The toolkit is part of Sidrah’s mission to create practical resources and safe spaces for Muslim women who have experienced gendered islamophobic violence to access support. In an interview with MuslimGirl’s Niqabae, Sidrah describes this term as a way…
“…to describe the specific forms of Islamophobic stereotypes and discrimination that Muslim women face. Through gendered islamophobia, Muslim women are portrayed as weak, oppressed, repressed, and as helpless victims…[These] narratives make [them] more vulnerable to gender-based violence. For example, we know that the majority of anti-Muslim hate crimes are directed at Muslim women – this is gendered islamophobia at work.
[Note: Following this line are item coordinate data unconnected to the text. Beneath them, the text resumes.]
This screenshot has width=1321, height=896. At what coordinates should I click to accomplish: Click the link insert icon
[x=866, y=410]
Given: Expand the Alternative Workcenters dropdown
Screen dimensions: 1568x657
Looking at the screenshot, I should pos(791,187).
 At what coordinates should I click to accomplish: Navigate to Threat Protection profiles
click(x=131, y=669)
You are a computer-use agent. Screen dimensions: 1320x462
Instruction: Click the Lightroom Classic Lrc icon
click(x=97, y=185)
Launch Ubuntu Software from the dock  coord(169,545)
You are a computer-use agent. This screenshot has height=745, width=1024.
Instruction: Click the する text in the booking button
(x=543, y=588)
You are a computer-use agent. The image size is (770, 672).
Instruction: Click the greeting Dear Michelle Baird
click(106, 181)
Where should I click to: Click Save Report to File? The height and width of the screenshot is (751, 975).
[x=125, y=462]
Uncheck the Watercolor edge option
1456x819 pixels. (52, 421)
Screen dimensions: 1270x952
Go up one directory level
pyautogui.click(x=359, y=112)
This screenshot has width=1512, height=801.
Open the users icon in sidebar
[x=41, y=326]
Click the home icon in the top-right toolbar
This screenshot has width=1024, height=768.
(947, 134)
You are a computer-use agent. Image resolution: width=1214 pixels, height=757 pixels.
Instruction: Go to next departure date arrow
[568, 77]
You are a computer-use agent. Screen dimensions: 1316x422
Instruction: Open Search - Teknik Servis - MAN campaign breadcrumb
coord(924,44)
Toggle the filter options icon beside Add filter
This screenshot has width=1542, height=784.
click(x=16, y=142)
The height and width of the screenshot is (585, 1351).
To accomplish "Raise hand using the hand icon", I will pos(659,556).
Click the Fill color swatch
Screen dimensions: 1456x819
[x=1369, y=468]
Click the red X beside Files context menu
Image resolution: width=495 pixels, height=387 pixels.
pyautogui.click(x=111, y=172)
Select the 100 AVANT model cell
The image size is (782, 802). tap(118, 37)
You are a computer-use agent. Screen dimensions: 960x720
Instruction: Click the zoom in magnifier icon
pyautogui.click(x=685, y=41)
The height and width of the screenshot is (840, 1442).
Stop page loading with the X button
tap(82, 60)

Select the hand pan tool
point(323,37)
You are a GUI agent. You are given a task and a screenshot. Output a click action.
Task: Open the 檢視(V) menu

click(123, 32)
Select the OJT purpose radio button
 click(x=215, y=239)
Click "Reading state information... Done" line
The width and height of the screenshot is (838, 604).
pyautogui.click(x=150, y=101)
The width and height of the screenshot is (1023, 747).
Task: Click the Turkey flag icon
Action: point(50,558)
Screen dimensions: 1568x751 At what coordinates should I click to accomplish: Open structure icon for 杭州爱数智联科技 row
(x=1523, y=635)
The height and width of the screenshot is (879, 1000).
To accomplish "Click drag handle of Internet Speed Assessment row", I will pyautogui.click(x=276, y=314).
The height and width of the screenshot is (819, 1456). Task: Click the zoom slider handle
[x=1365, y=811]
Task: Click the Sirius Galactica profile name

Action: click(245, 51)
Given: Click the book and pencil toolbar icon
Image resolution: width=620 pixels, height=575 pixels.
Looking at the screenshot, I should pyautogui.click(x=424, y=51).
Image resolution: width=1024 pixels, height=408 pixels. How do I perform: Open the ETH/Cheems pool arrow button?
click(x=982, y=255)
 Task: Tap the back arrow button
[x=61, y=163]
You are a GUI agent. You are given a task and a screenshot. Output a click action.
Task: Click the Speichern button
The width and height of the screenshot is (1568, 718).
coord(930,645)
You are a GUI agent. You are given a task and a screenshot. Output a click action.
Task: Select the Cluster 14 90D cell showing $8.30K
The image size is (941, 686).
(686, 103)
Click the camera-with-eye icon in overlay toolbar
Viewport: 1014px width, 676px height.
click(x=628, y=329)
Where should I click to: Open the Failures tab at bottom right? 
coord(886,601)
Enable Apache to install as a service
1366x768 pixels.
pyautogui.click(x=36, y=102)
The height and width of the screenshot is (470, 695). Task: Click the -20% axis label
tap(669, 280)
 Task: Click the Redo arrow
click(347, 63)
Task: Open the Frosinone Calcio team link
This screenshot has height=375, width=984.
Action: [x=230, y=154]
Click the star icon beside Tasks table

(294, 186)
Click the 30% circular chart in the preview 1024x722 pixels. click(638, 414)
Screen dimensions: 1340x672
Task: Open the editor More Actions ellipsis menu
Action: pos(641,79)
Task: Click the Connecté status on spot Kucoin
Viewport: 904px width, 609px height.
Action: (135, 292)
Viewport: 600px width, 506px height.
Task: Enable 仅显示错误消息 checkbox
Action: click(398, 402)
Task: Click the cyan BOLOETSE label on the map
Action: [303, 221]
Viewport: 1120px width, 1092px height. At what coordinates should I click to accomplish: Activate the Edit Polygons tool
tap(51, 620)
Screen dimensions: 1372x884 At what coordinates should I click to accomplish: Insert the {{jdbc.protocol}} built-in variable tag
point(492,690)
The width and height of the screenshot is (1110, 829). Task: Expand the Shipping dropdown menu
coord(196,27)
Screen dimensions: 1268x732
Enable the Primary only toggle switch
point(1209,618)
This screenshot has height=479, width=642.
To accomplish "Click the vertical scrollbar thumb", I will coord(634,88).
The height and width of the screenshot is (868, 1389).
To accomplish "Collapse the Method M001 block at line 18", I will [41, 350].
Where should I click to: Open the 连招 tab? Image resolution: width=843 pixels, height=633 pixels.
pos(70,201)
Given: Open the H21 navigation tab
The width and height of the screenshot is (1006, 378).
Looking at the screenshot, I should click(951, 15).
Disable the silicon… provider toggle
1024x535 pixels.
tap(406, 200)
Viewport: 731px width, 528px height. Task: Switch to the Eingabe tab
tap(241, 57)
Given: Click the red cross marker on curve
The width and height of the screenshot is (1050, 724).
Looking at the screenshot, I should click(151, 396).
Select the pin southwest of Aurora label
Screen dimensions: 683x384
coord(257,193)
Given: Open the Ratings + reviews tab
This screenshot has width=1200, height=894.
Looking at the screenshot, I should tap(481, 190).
Muslim women are thought to be ‘easy targets,’ and so this heightens the likelihood of violence being perpetrated against them.”
Black Muslim women have the further displeasure of experiencing a dose of anti-black racism in addition the types of xenophobic misogyny outlined in the report.
There is also the issue of invisibility and underreporting when it comes to Muslimahs who have experienced violence at the hands of Muslim and non-Muslims alike. In the aforementioned interview, Sidrah goes onto lament the lack of “safe spaces for Muslim women to come forward with all of our complexity, and our full stories about the violence we’ve lived through, and be believed, supported, and heard.” Reports made to agencies outside of the Muslim community can often be met with blame for one’s religion or culture, with survivors being told their communities are backwards or barbaric. Alternately, reports of abuse made within the community can be met with victim-blaming, or being told to keep the incident quiet for fear of being shunned by other members.
Both these reactions force many women to remain silent about the abuses they face, and neither is conducive to helping survivors of violence on their journey to healing. In essence this is why reports and toolkits like Sidrah’s are so necessary. Her vision to ensure that Muslim women don’t have to suffer or heal alone is to create an accompanying workshop for the toolkit so that it may be disseminated across several communities.